Summary
This on-farm study evaluated soil organic carbon accrual pathways across 21 conservation and conventional farming systems on various soil types, using structural equation modelling to identify dominant mechanisms. Conservation farming systems demonstrated 22% higher extractable organic carbon, 29% greater microbial biomass carbon, and 11% increased necromass carbon compared to conventional systems, with microbial-mediated turnover and direct sorption identified as the most important pathways. Crop rotation diversity and reduced tillage intensity emerged as the primary management factors driving enhanced carbon storage in conservation systems.
UK applicability
These findings are directly applicable to UK farming policy and practice, particularly given policy emphasis on sustainable intensification and soil health under the Environmental Land Management schemes.

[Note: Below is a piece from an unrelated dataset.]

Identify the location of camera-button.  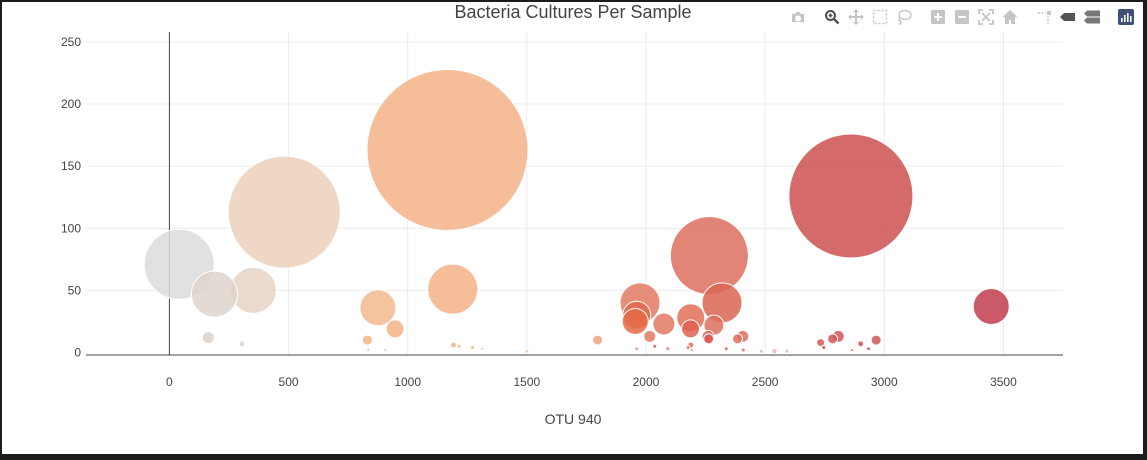
(798, 17).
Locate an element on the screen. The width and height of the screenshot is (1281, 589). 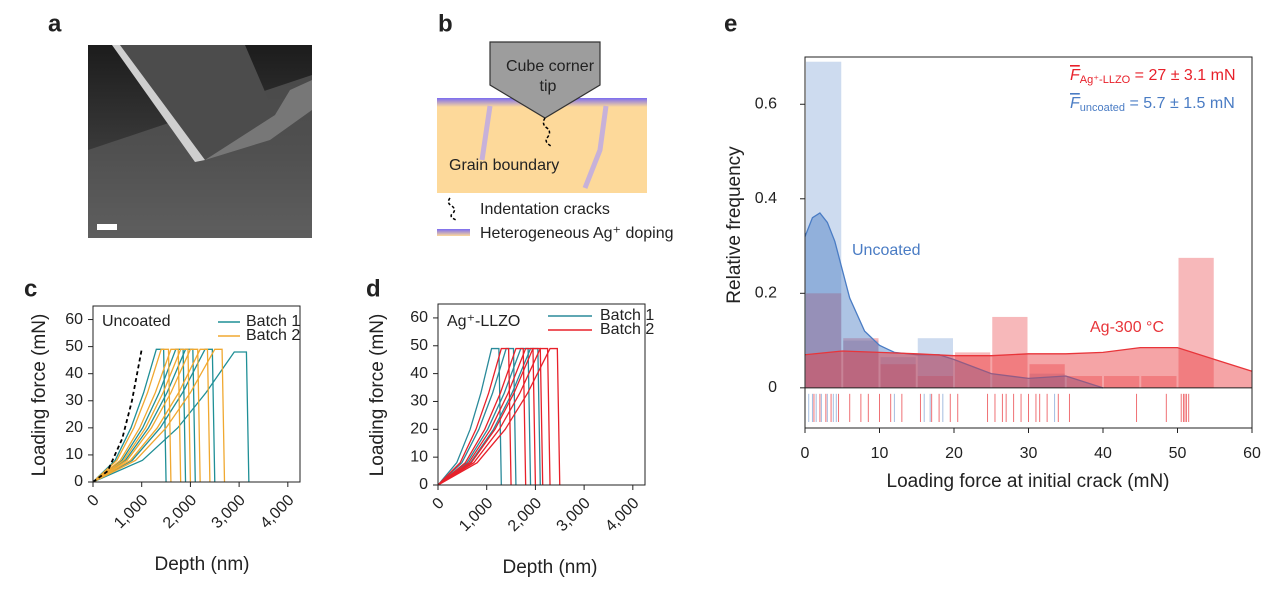
x-tick-label: 30 is located at coordinates (1029, 454).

The study's identification of crop rotation diversity and reduced tillage as key drivers aligns with UK agroecological guidance, though soil type variability across UK regions suggests implementation may require site-specific optimisation.
Key measures
Extractable organic carbon, microbial biomass carbon, necromass carbon stocks, microbial-mediated SOC turnover, carbon-liberating enzyme activity, crop rotation diversity, tillage intensity
Outcomes reported
The study measured changes in soil organic carbon formation pathways (physico-chemical and microbial) and compared extractable organic carbon, microbial biomass carbon, and necromass carbon stocks across conservation farming, conventional farming, and permanently vegetated reference soils. Conservation farming systems showed substantially higher carbon stocks and altered microbial-mediated turnover dynamics compared to conventional systems.